Any advice will be helpful.
Did you ever get the runtime down for TABIM_UPG in this scenario? We are seeing similar behavior and exploring options.
Did you resolve your issue or wait out the phase?
That was quite a while ago... 🙂
When the above inquiry was made, we were performing a test migration in a sandbox environment. Over the course of the project, we took several steps to improve the performance of various phases of the migration.
Thanks for trying to remember! Yes, this issue was a long time ago, but still applies to upgrading 7.02 systems.
For anyone that crosses this issue, you can resolve it by note 1279597. This note also indicates to use a breakpoint, but the breakpoint doesn't work, so I just stopped the upgrade and applied the note and the restarted the upgrade. Its a good thing, at this point, it appears it has not alter the database enough, that I was still able to start the SAP instance to to apply the note.
The instructions in the note apply to older tools.
For SUM, the breakpoint can be set either via the SL Common UI or the via SAPup (e.g. ./SAPup stop <phase>).
I am wondering if you where able to resolve this back then or did you wait out the phase and if so how long did it took?
I understand this was a few years back, but it is still relevant for upgrades.
Is there a limit of max no R3trans and R3load processes?
e.g for 500 CPU , can we use 500*3 = 1500 R3load processes?
and R3trans , 500 *1.5 = 750
Is there any upper limit for R3trans and R3load processes?

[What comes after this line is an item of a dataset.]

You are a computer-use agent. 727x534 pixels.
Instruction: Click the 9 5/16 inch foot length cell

No, the SUM does not set a limit for the number of processes. Regards, Boris
I understand SUM does not restrict providing no of processes.

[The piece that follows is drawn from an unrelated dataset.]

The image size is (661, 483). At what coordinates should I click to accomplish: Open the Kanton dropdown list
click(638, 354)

My question is there logical / practical limitation to provide no of R3trans and R3load processes?
for 500 CPU , can we use 500*3 = 1500 R3load processes?
and R3trans , 500 *1.5 = 750
Can we use 1500 r3load and 750 r3trans processes? Will that be helpful.
thanks, now I see your point.
For non-DMO scenarios, both parameters can be around 20. For R3trans, a higher number can have a negative effect on the runtime.
For DMO, the number of R3load processes is very important for the downtime, so it has to be adapted to the performance of the application server, see this blog. We have seen DMO runs with more than 700 R3loads.
Best regards, Boris
as each R3load process is working on its own (part of) a table strong parallelization makes sense for R3load as long as I/O can keep up.
R3trans however constantly reads and writes to internal tables (e.g. E071, TRDIR, ...) so that there is the potential risk of serialization due to locks on table entries. With 750 parallel R3trans processes you will be for sure be in that range (we have seen it already with 100 parallel processes). The respective SAP note 1127194 suggests to start with 2 and slowly increase 😉 So you should have a look on that.
I have some more doubts
1. While configuring ( calculating ) R3load processes , should we consider CPUS of PAS [ application server ] instead of HANA server and source DB server as R3load are executing from PAS?
2. Also Generally HANA DB server will be powerful than source DB server, should we consider import to be faster compared to export ?
1) the configured R3load processes will run on the host on which the SUM is running (typically Primary Application Server PAS host), so first of all the performance / CPUs of this server has to be considered. For DMO, you will have to monitor the overall network throughput as well, as this is influenced by all factors (like source DB performance).
2) My expectation is as well that the HANA server is more powerful - but what would be the consequence of this assumption?
Best regards, Boris
Thanks for this blog, it really helped to understand a bit more this area within the upgrade configuration phase.